WHAT TO PRODUCE
With pictures left out, please repeat word for word the lines from the one containing "This screenshot has width=973, height=443." through the end of the records.

DATA SHOWN
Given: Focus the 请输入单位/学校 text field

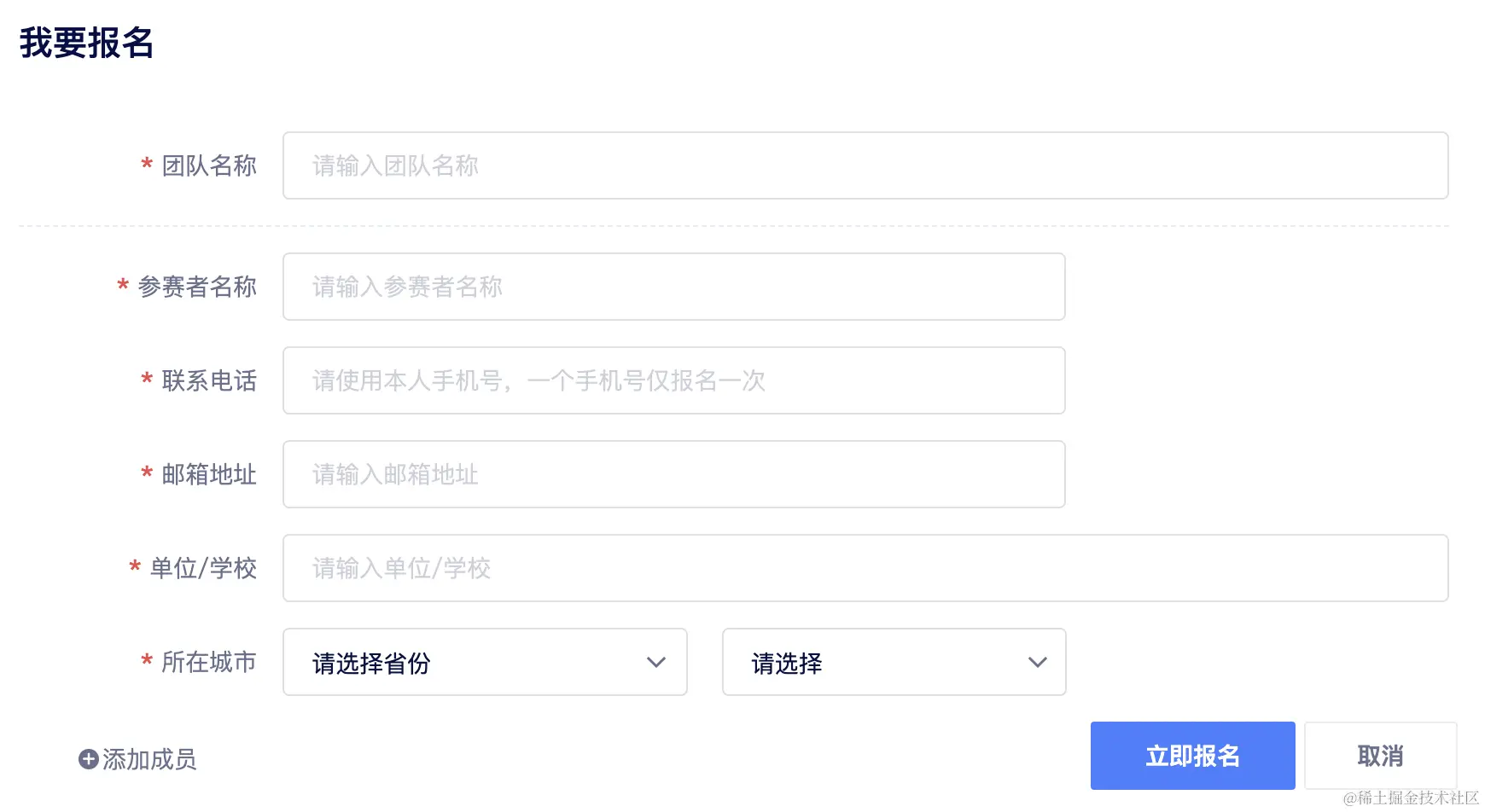Looking at the screenshot, I should pyautogui.click(x=865, y=568).
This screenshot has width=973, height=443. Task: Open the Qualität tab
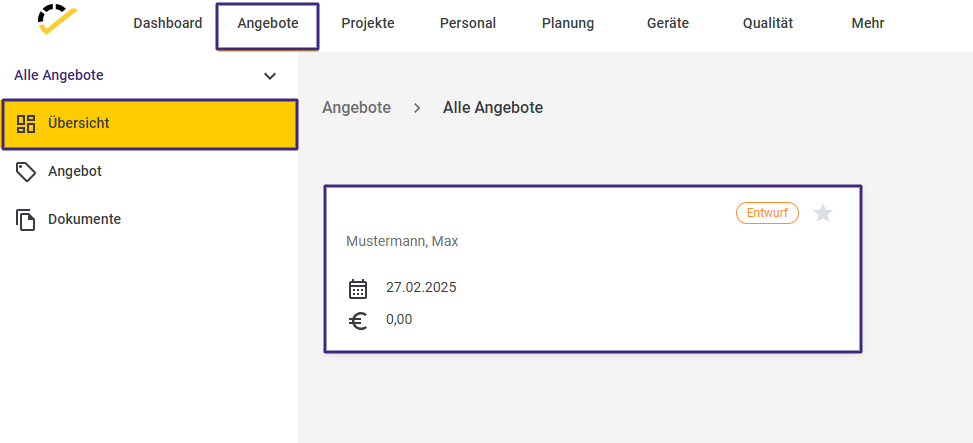(768, 23)
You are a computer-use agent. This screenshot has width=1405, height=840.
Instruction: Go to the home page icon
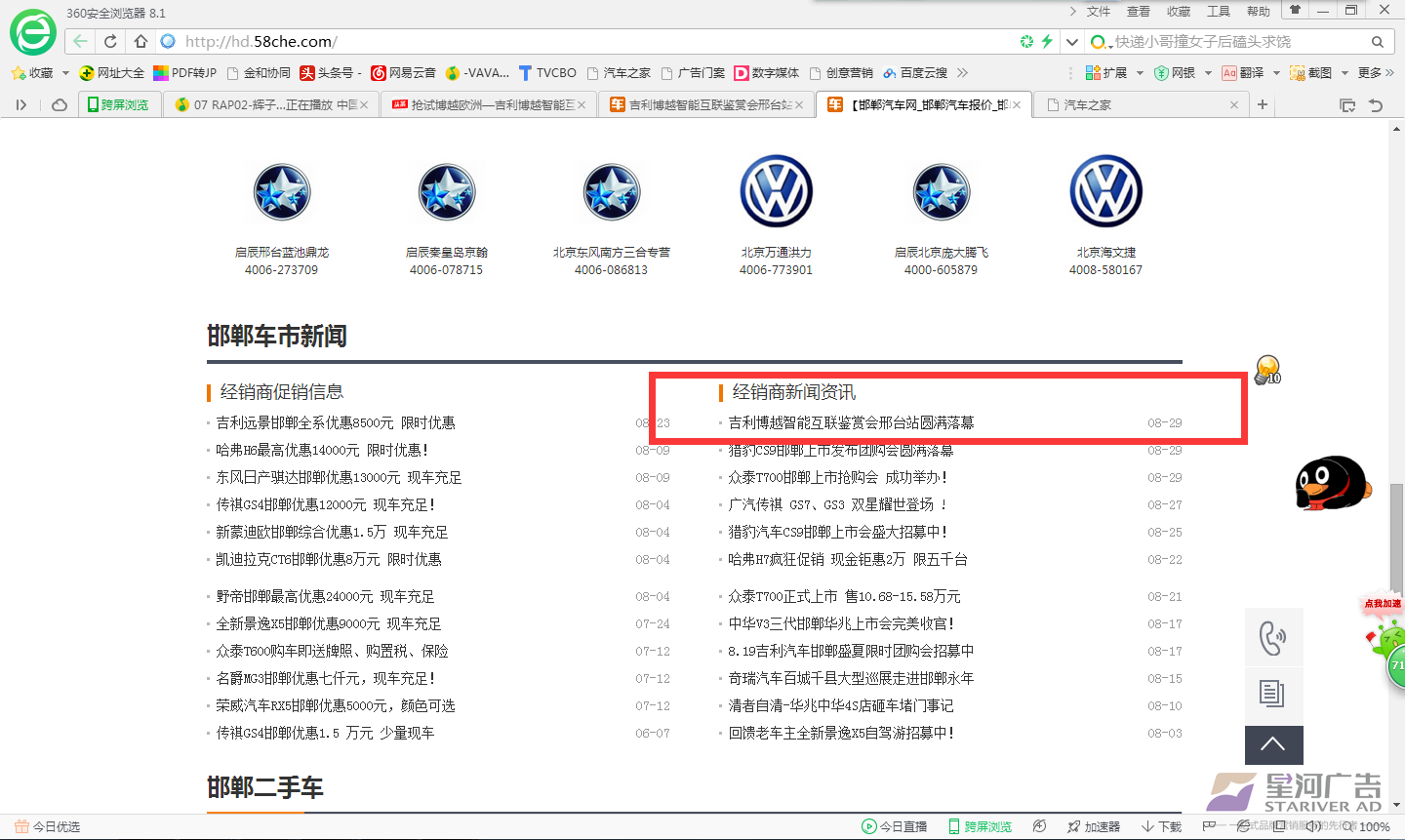pos(140,41)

REPLY TO THE EXERCISE
This screenshot has width=973, height=443. Task: Open the Qualität tab
(768, 23)
You are a computer-use agent. This screenshot has width=1405, height=840.
Instruction: Go to the home page icon
pos(140,41)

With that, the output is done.